I'm involved in a WWI project, using archival coroner's reports to explore the effect of the war on the people of Morecambe Bay: Time and Tide. The reports I've read register the deaths of munition factory workers, drowned sailors, suicides and far more domestic accidents that could and do still happen now.
I was invited on board after the project had secured funding, so had no part in its creation. When I first read the reports I felt very uncertain at the prospect of using these tragedies as inspiration for new writing. These were people's lives and deaths, not simply writing exercises or discussion points. It felt extremely important to hold these reports (that are public, available for anyone to read) with huge compassion and an attempt of understanding lives that are, in some ways so different from ours today and yet are wrapped up with the same concerns: love, pride, friendship, loyalty...

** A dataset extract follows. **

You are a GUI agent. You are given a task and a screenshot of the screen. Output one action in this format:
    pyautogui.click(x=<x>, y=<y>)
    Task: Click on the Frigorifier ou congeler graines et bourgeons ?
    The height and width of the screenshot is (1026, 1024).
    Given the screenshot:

They lived at the whim of their time: war thundering on hundreds of miles away and yet shaking their communities and daily lives. Without the immediate horror of the battlefields the impact felt in Morecambe Bay (and anywhere on the home front) would have been somehow more shocking - impinging on, what seemed, almost normality: at least the backdrop was familiar. It is this infringement upon people adapting to a necessarily new situation: new jobs, changes of roles, rations... adapting as well as humans do - that feels so shocking. Of course it reverberates now, as ever, as people the world over have to subsume the shock and outrage of war to be able to feed themselves, their families, to survive.
Looking out my window onto the blue waters of the Bay, at the reflected sky in the muddy sands, it feels as though the landscape can't do anything but hold what has come before: the horror and the mundane, big and small, near and distant. Sometimes we see it, sometimes not. And that's what makes this project valuable: we're looking.